My stay so far has been a heavy dose of reality. My flowery notions of the revolution are slowly fading away. I thought I would return to a completely revolutionised Egypt. In my mind, I imagined an Egypt free of corruption, poverty, injustice, inequality, and ignorance, but to my bitter disappointment, these are all still traits of daily life. What kills me the most about all of this is that I still feel powerless. I wish I could, with the stoke of a pen, write Egypt's new future as I dream of it. At the very least, my stay here has taught me that both Egypt and I have a very long way to go...
My first impressions of the Revolution are not the best, I'm afraid to say. Coming from London, it feels like I've only been exposed to the rosy images of the revolution. From my ivory tower, I've failed to see the intricacies of the revolution's aftermath. In my mind's eye, I envisioned that the people, buildings, sky, etc... would look differently. The fact of the matter is Egypt, and I, are still soul-searching.
On my way to Tahrir Square, to pay tribute to the revolution's symbol, it seemed like life was back to normal and there weren't that many traces of a revolution. On the way, there were a plethora of commercial billboards with the Egyptian flag and a patriotic slogan, but traffic was chaotic as usual. The real residue of the revolution is in apparent in several burnt buildings across the city. Several police stations were burnt, but one thing that upset me was the sight of the burnt down Suzanne Mubarak Library. I can understand the anger at the former first lady, but did it really justify burning down a whole library with all the wealth of knowledge it contained? Whatever happened to our objective of eliminating illiteracy?

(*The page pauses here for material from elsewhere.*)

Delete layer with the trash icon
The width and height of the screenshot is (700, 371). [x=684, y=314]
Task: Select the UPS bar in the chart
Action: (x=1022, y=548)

I can go on listing other observations that disappointed me, but I don't think it is helpful. My main concern about the revolution is people's outlook. People seem insecure about the future. Everyone seems to be taking sides and politics has become a tool to divide, rather than unite, the Egyptian people. Sure there is fanaticism, but that shouldn't scare us about the possibilities. The media has fuelled this fire by blowing several negative incidents out of proportion. Its essential to keep our cool, remain bold, and stick to the universal principles of justice, truth, and mutual respect regardless of our political or religious affiliation.
On a brighter note, its been endearing experience seeing posters commemorate the revolution's martyrs. These were the men and women God had chosen to purify Egypt. May He shelter them in the shade of His mercy. Other than that, it seems like the Egyptians have awakened a sense of love for their country. Flags flap on right and left now. On my way from the airport, I passed by two army vehicles transporting soldiers, and I couldn't help but salute them with by waving a small flag my aunt had given me upon arrival.
The past four months since I was in Egypt feel like four decades. Much has changed, and I find myself like a stranger in his own home. As I try to acquaint myself with my new surroundings, I pray that God will guide me to find my place and fulfil whatever destiny is written for me.